An unlikely source provides the solution to the looming fiscal crisis concerning the funding for pensions for retired Pennsylvania state workers and public school teachers which is expected to cause the tax burden to rise by $1,360 by 2012 for the average resident of the state.
Obviously, the money has been contracted and must be paid. So what to do?
Well the answer is ironically in the Communist Manifesto, the second plank of which calls for a heavy progressive income tax.
It’s simple. It’s beautiful.
Pensions, of course, are not taxed in Pennsylvania so here is how it would work:
–the first $50,000 of a public pension would remain untaxed.
–the next $50,000 would be taxed at 50 percent.
–anything above that would be taxed at 90 percent.

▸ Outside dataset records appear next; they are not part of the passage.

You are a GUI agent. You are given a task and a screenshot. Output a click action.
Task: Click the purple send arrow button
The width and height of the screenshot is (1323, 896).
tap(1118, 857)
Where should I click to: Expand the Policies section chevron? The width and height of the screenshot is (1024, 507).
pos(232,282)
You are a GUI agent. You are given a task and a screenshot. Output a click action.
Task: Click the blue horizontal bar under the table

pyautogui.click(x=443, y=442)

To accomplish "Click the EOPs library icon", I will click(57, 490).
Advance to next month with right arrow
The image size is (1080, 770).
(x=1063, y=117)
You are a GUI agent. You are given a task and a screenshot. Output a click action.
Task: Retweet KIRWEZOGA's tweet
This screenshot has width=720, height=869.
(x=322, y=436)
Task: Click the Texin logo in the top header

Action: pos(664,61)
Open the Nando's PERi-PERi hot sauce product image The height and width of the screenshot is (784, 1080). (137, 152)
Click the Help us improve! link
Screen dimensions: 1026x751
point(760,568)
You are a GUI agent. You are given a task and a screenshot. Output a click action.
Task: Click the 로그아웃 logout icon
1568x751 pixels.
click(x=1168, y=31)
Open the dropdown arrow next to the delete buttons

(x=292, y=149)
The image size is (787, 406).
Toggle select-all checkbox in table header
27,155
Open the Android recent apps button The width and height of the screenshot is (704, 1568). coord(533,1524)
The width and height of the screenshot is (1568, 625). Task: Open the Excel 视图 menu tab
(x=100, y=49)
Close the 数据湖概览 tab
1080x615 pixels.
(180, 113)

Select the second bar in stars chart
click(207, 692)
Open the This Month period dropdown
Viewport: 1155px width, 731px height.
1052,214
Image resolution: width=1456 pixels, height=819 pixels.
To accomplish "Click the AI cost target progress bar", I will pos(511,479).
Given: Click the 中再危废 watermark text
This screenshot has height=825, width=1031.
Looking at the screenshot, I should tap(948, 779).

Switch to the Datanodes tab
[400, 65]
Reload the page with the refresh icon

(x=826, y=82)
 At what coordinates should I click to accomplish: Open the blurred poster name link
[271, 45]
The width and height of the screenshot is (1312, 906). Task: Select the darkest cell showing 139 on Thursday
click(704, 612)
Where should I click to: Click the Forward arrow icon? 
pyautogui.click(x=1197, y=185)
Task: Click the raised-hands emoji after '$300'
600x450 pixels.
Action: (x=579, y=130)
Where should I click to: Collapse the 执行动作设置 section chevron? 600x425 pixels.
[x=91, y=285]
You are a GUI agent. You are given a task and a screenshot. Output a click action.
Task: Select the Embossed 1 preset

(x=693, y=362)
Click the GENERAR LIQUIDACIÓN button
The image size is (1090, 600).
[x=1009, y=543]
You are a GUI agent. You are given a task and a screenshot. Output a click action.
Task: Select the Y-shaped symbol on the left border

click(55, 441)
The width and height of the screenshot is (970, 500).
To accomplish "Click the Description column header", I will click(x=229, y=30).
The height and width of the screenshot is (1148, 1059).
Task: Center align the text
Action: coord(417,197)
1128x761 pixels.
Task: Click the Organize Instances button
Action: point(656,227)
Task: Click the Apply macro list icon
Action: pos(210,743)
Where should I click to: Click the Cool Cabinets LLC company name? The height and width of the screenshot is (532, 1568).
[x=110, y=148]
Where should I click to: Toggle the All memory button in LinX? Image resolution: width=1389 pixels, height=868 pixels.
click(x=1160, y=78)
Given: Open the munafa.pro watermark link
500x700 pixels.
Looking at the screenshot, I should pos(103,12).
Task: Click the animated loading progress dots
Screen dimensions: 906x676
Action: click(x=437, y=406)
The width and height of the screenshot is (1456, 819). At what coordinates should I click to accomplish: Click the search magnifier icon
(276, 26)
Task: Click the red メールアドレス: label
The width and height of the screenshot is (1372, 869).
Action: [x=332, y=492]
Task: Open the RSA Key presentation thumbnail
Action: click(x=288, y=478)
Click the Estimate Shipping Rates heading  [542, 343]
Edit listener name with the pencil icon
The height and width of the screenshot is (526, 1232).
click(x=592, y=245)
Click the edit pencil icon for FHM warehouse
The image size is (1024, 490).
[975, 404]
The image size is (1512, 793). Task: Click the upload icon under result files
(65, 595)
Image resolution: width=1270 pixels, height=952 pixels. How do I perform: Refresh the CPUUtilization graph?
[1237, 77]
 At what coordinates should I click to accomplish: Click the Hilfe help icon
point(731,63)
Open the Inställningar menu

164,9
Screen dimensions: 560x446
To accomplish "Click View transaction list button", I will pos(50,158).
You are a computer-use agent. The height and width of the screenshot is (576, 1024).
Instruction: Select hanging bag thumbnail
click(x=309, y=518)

Let’s use the looming $313,000 pension of state Sen. Robert Mellow (D-22) as an example. There would be no tax on the first $50,000 so that means that Sen. Mellow would get $50,000 upon which to survive. He would then pay 50 percent of the next $50,000 back to the state adding $25,000 to yearly income for a total of $75,000. Of the remaining $213,000 he would pay back 90 percent leaving him with an additional $21,300 and an annual income of $96,300.
He could probably survive on that.
Who could object? Certainly not the bulk of pensioners who are retired teachers and consider themselves progressive and fully subscribe to the concept of “from each according to his ability, to each according to his needs.”
Granted most of our legislators are simply greedy and not full-blown Marxists and would certainly provide an obstacle to reform but certainly not an insurmountable one.
And yes the average taxpayer would still see somewhat of an increase in his burden but a ray of hope has been found.